Martabak telur spesial pak Jaja menjadi teman mengobrol petang ini. Sesekali, Abel memperhatikan handphone yang terletak di sampingnya. Sudah akhir bulan begini, tapi papanya belum juga mengirimkan uang. Padahal bulan kemarin saja Abel sudah telat membayar kosan sehingga meminjam uang Lia dahulu.
Dia malu jika harus menunggak lagi dan pada akhirnya merepotkan Lia. Tiba-tiba Lia memasukkan sepotong martabak ke mulut Abel, seketika matanya melotot karena kaget.
Plak!
Pukulan kecil mendarat di lengan Lia.
"Dih, kebiasaan banget ih main tangan." Raut kesal Lia membuat Abel meringis seraya mengusap lengan Lia yang baru saja ia pukul.
"Ya sorry. Habisnya lo gak sopan gitu main masuk-masukin makanan ke mulut gue," kata Abel cekikikan.
"Ngapain lihatin hape mulu? Nih, ntar nangis lagi kalau martabaknya gue habisin," celetuk Lia seraya menunjuk beberapa potong sisa martabak.
Abel menghela napas berat. "Papa belum kirim uang juga, nih," keluhnya.
"Biasanya Dhani ngasih lo duit kalau habis ketemu," tebak Lia.
"Iya, sih, hmm … ya udah deh buat bayar kosan dulu aja." Abel lantas membuka tasnya.
Dia mengambil beberapa lembar uang pecahan lima puluh ribu, lalu memberikannya pada Lia. "Ini buat ganti yang lo bulan kemarin. Sorry ya, lama gantinya," ucap Abel.
"Maaciih, Sahabatku." Lia senang sekali menerimanya.
"Sama-sama, Lia sayang," sahut kekasih Dhani itu.
Bicara soal Dhani, Lia jadi penasaran sebenarnya apa yang membuat Abel sangat menyukai laki-laki itu.
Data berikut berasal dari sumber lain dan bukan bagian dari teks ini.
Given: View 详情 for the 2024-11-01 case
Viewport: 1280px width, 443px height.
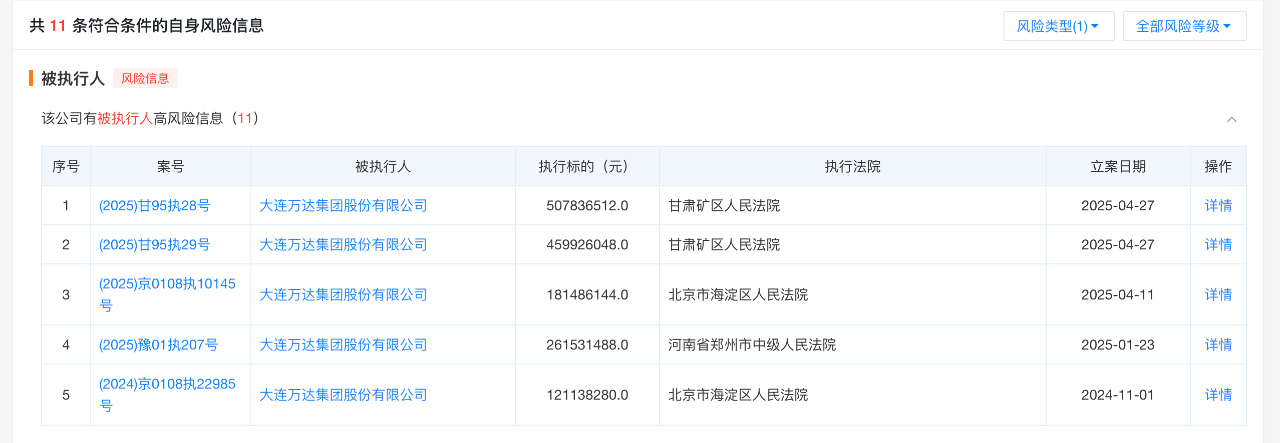Looking at the screenshot, I should [1218, 394].
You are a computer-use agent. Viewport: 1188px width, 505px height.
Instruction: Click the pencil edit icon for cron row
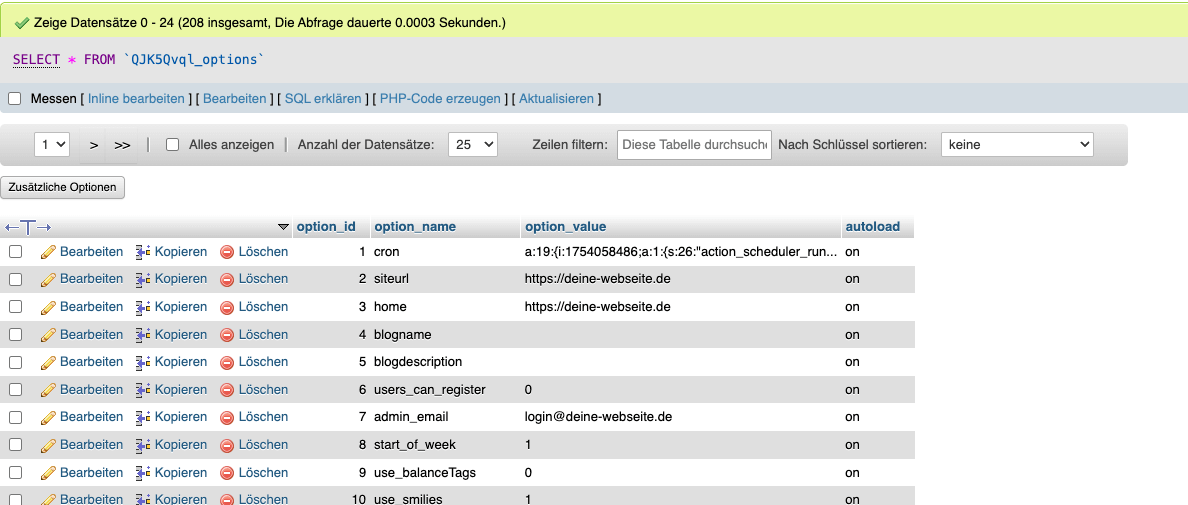click(48, 252)
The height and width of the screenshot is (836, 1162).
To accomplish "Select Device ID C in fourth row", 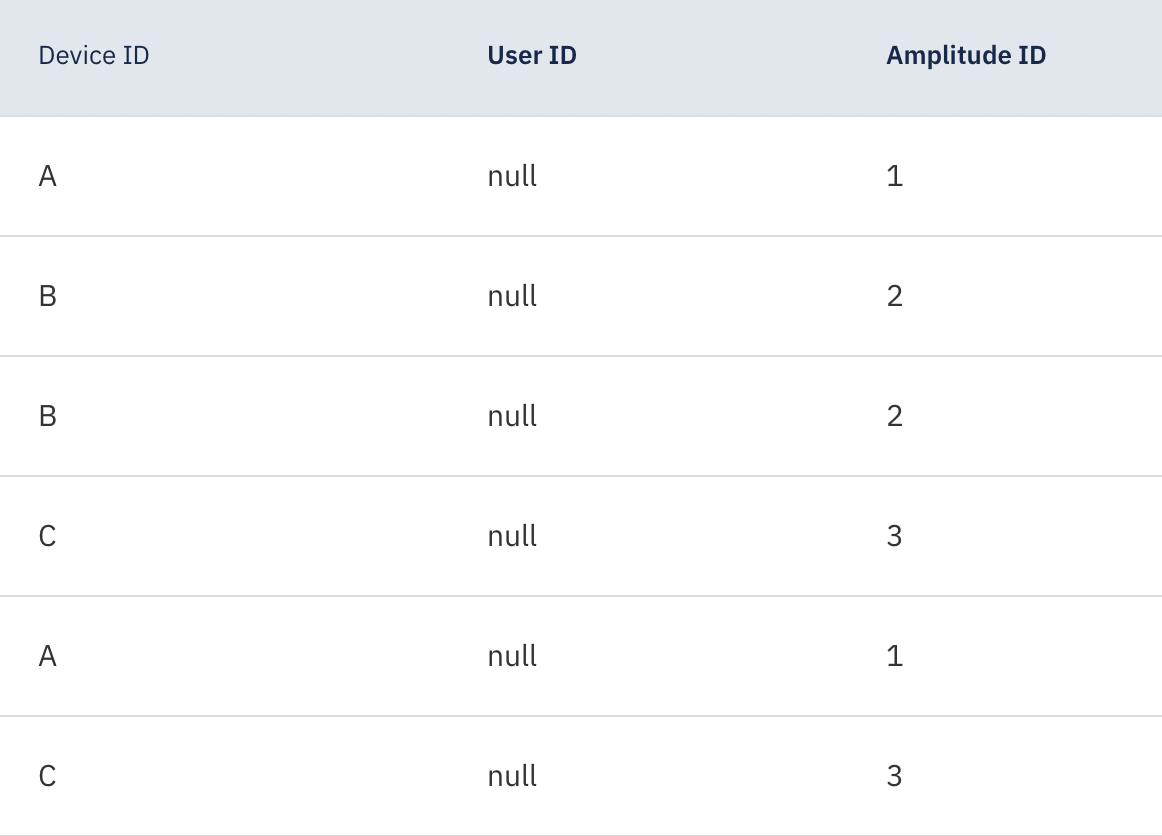I will 48,537.

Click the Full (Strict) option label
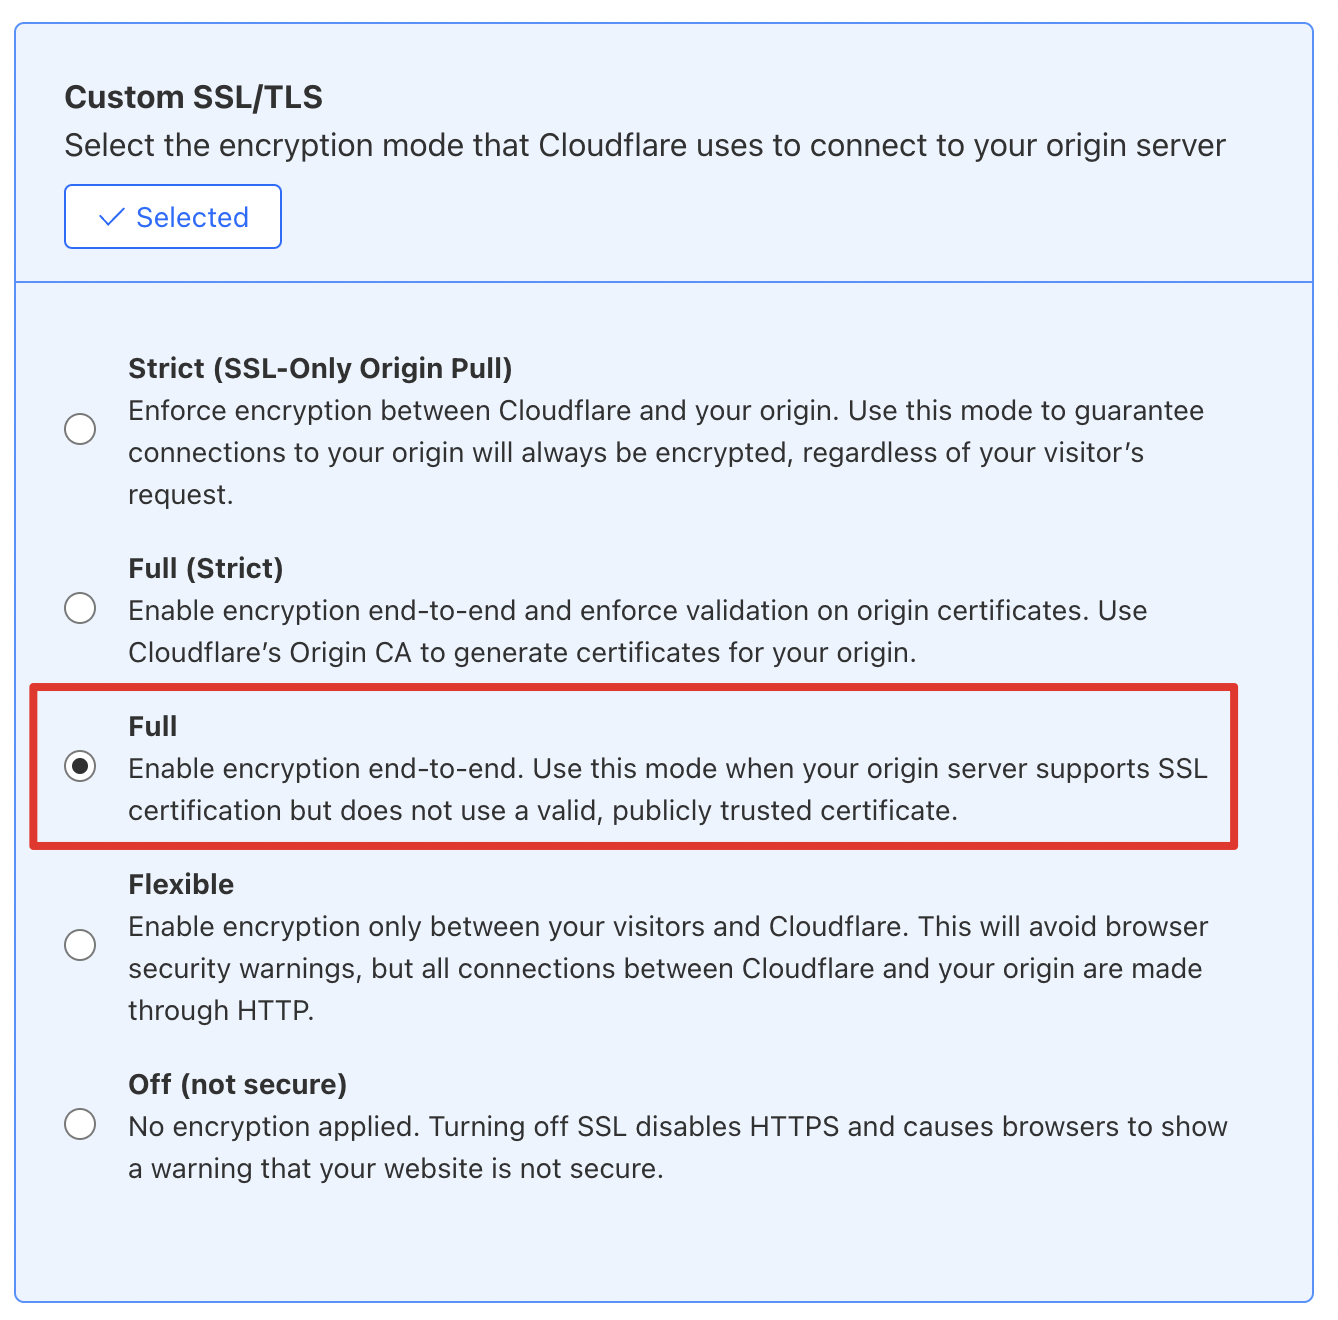tap(203, 567)
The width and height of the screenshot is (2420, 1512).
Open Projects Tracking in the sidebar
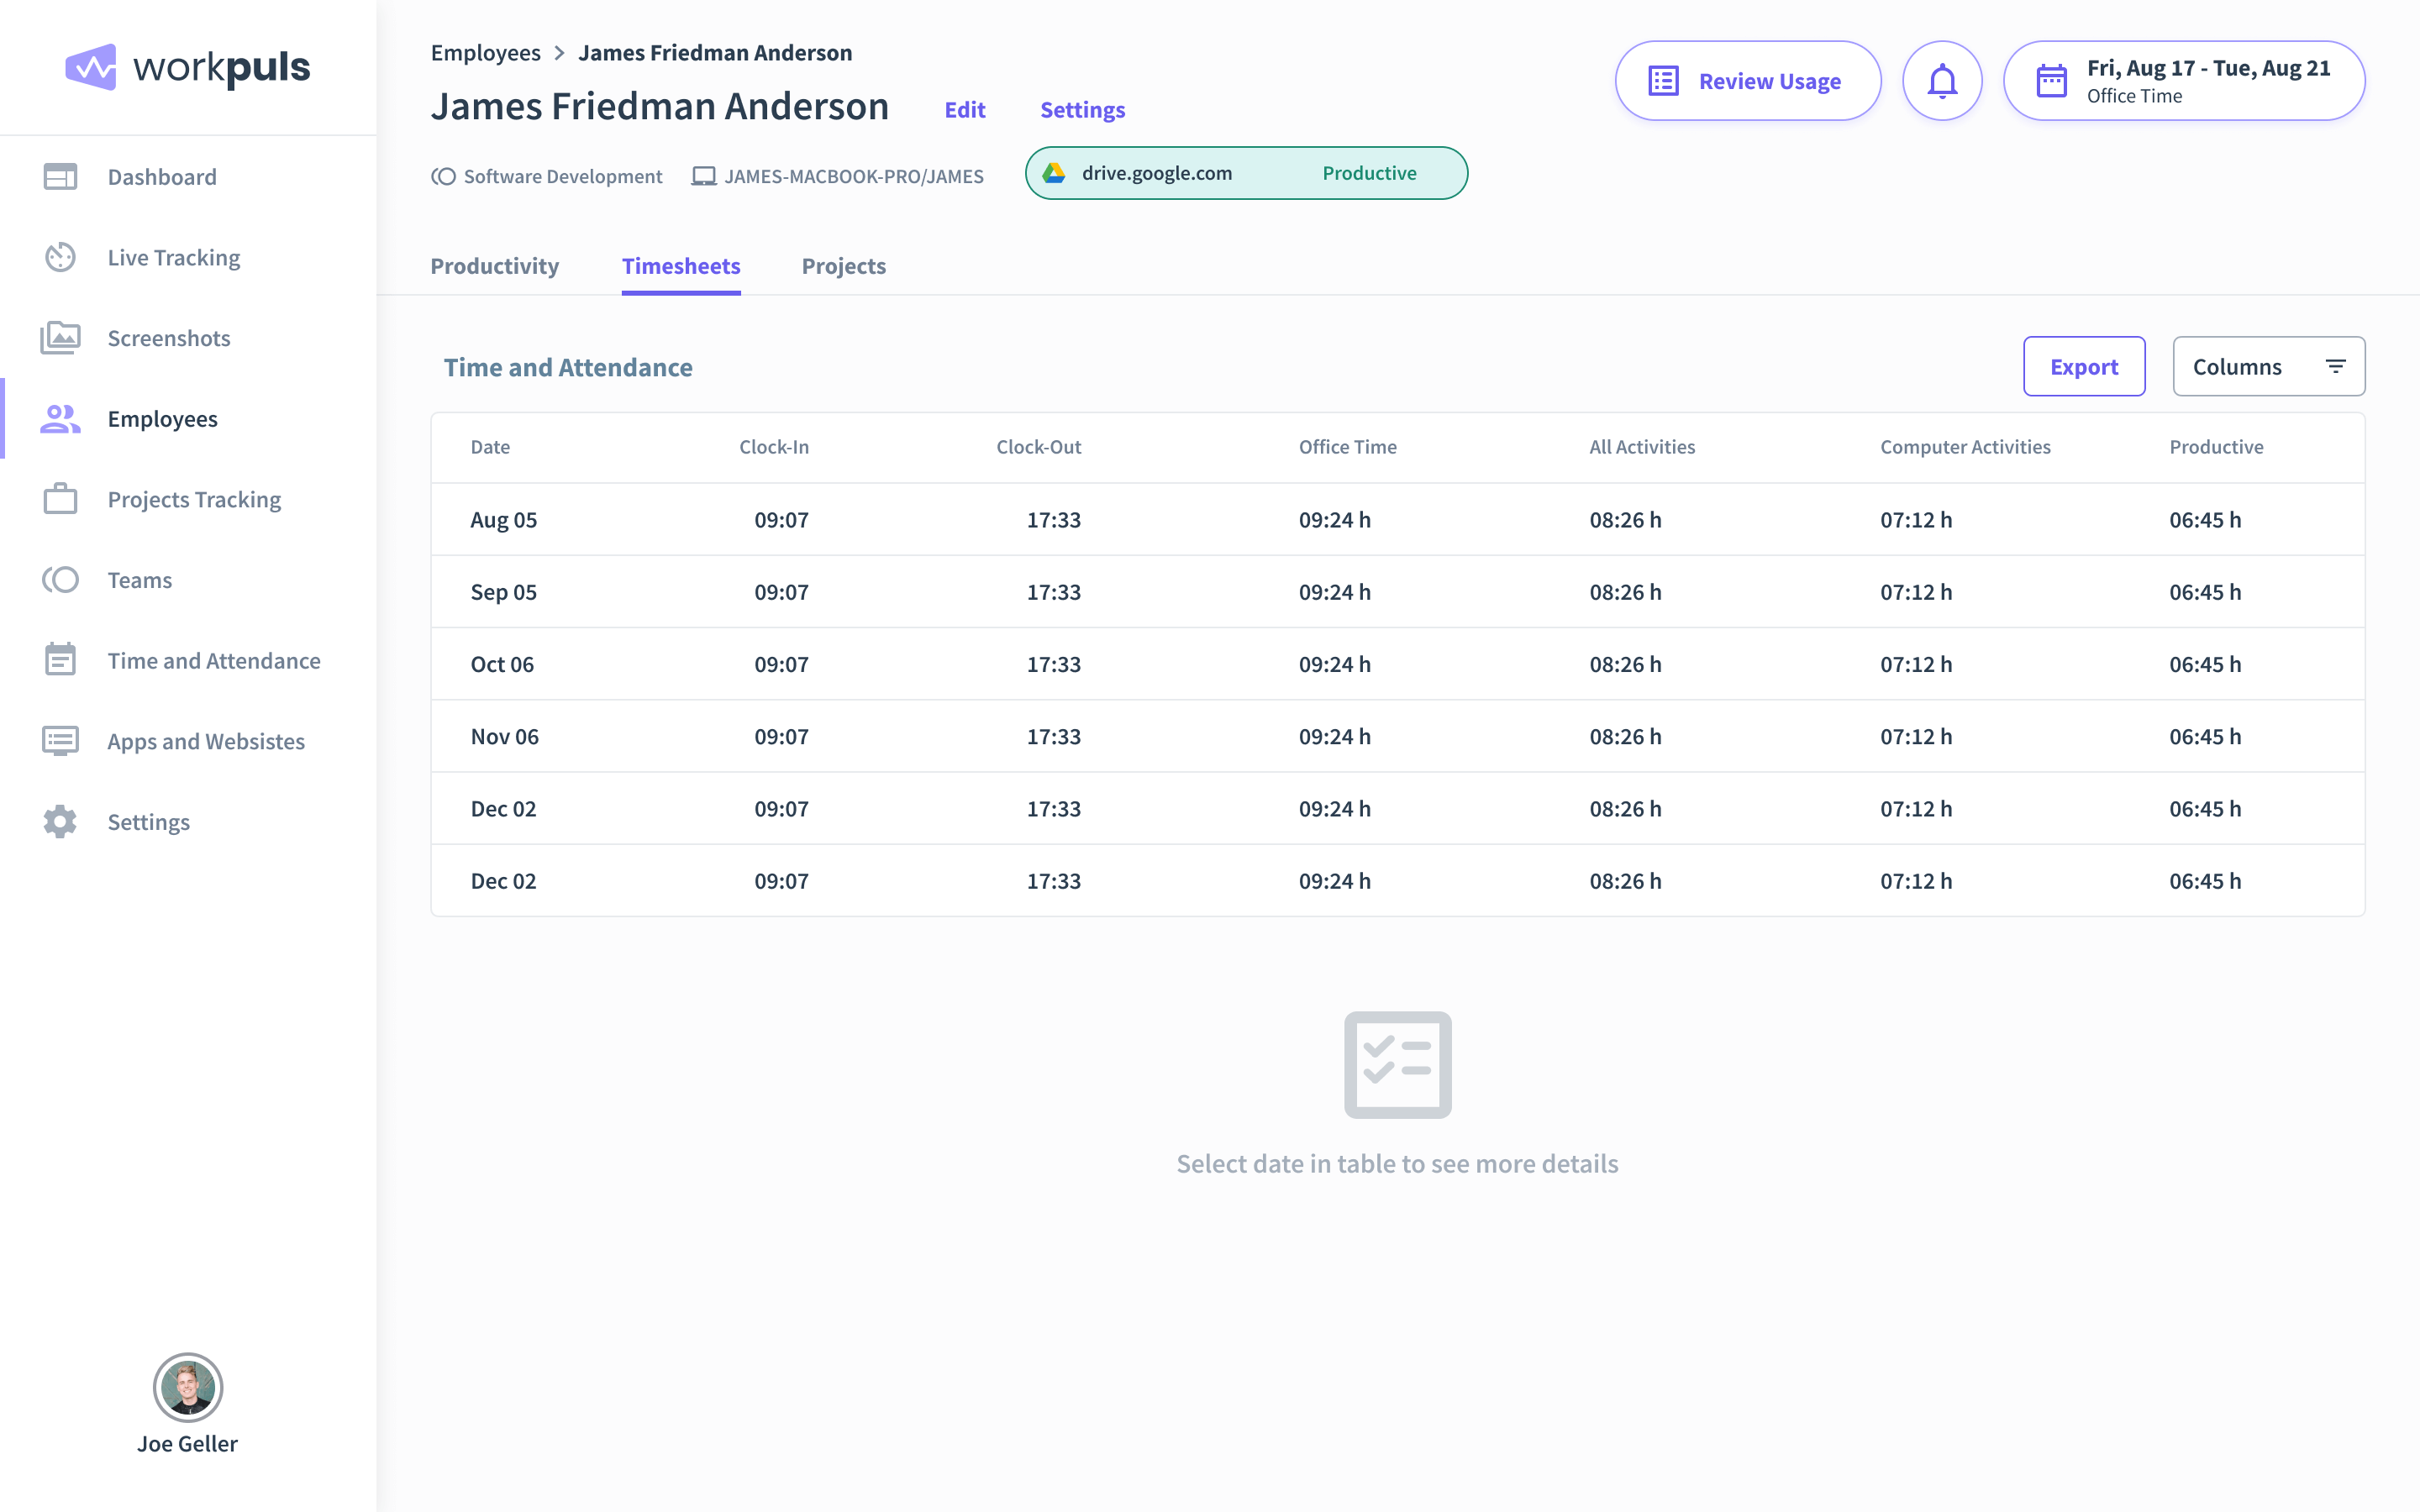194,499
Setelah menyimpan uangnya, Lia pun menanyakan dengan lembut.
"Bel, lo nyaman banget ya sama Dhani?" tanyanya.
"Ya …," jawabnya malu-malu.
"Padahal kalau lo mau tuh ada Dirga yang seumuran, ganteng, perhatian sama lo. Dhani udah kayak bapak lo, Bel," ujar Lia sangat antusias.
"Dirga banyak ceweknya. Yang ada gue sakit hati setiap hari lihat dia senyum-senyum sama cewek lain," tukas Abel.
"Setidaknya dia senyum cuma buat ngehargain cewek yang nyapa aja. Dia sukanya sama lo," bela Lia.
Abel lalu berdiri dari duduknya. Dia malas membahas Dirga yang sudah jelas-jelas jadi idaman di sekolah. Apalagi cowok itu sangat baik. Abel merasa tidak pantas untuk Dirga yang notabenya memiliki banyak kelebihan.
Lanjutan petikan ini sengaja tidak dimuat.